Restate all of the entries verbatim.

_LISTED RECORDS_.
####
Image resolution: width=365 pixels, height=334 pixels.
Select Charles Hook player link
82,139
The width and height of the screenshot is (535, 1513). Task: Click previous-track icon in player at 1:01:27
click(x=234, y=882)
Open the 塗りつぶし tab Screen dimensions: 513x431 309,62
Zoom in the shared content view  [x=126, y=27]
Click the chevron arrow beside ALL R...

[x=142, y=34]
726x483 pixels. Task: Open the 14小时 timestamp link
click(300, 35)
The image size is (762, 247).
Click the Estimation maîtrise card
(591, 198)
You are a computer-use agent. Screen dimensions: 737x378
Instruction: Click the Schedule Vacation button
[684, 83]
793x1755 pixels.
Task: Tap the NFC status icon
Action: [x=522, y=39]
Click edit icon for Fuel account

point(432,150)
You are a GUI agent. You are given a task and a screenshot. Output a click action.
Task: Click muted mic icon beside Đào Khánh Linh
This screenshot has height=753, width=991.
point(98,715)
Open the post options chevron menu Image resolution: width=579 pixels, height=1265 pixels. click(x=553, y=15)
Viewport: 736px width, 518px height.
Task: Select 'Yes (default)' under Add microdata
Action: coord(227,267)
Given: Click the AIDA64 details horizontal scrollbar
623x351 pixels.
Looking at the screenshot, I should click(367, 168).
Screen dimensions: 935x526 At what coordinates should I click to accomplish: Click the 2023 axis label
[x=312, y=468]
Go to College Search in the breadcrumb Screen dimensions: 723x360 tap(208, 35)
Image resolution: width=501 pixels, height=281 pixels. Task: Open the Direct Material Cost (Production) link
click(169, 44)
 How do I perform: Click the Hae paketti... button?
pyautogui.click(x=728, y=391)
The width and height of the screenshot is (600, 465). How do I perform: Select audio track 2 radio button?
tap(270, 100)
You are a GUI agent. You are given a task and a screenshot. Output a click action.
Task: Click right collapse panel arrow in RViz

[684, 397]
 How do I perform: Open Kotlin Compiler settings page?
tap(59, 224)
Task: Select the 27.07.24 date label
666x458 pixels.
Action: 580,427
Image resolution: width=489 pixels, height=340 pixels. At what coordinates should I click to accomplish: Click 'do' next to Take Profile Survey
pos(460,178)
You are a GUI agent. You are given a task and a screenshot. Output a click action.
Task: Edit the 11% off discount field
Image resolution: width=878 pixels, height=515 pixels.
####
_ANSWER TO THIS PROBLEM_.
Image resolution: width=365 pixels, height=334 pixels.
Select Charles Hook player link
82,139
The width and height of the screenshot is (535, 1513). Task: Click previous-track icon in player at 1:01:27
click(x=234, y=882)
Open the 塗りつぶし tab Screen dimensions: 513x431 309,62
Zoom in the shared content view  [x=126, y=27]
Click the chevron arrow beside ALL R...

[x=142, y=34]
726x483 pixels. Task: Open the 14小时 timestamp link
click(300, 35)
The image size is (762, 247).
Click the Estimation maîtrise card
(591, 198)
You are a computer-use agent. Screen dimensions: 737x378
Instruction: Click the Schedule Vacation button
[684, 83]
793x1755 pixels.
Task: Tap the NFC status icon
Action: [x=522, y=39]
Click edit icon for Fuel account

point(432,150)
You are a GUI agent. You are given a task and a screenshot. Output a click action.
Task: Click muted mic icon beside Đào Khánh Linh
This screenshot has height=753, width=991.
point(98,715)
Open the post options chevron menu Image resolution: width=579 pixels, height=1265 pixels. click(x=553, y=15)
Viewport: 736px width, 518px height.
Task: Select 'Yes (default)' under Add microdata
Action: coord(227,267)
Given: Click the AIDA64 details horizontal scrollbar
623x351 pixels.
Looking at the screenshot, I should click(367, 168).
Screen dimensions: 935x526 At what coordinates should I click to accomplish: Click the 2023 axis label
[x=312, y=468]
Go to College Search in the breadcrumb Screen dimensions: 723x360 tap(208, 35)
Image resolution: width=501 pixels, height=281 pixels. Task: Open the Direct Material Cost (Production) link
click(169, 44)
 How do I perform: Click the Hae paketti... button?
pyautogui.click(x=728, y=391)
The width and height of the screenshot is (600, 465). How do I perform: Select audio track 2 radio button?
tap(270, 100)
You are a GUI agent. You are given a task and a screenshot. Output a click action.
Task: Click right collapse panel arrow in RViz

[684, 397]
 How do I perform: Open Kotlin Compiler settings page?
tap(59, 224)
Task: Select the 27.07.24 date label
666x458 pixels.
Action: 580,427
Image resolution: width=489 pixels, height=340 pixels. At what coordinates should I click to accomplish: Click 'do' next to Take Profile Survey
pos(460,178)
You are a GUI agent. You are given a task and a screenshot. Output a click action.
Task: Edit the 11% off discount field
Image resolution: width=878 pixels, height=515 pixels.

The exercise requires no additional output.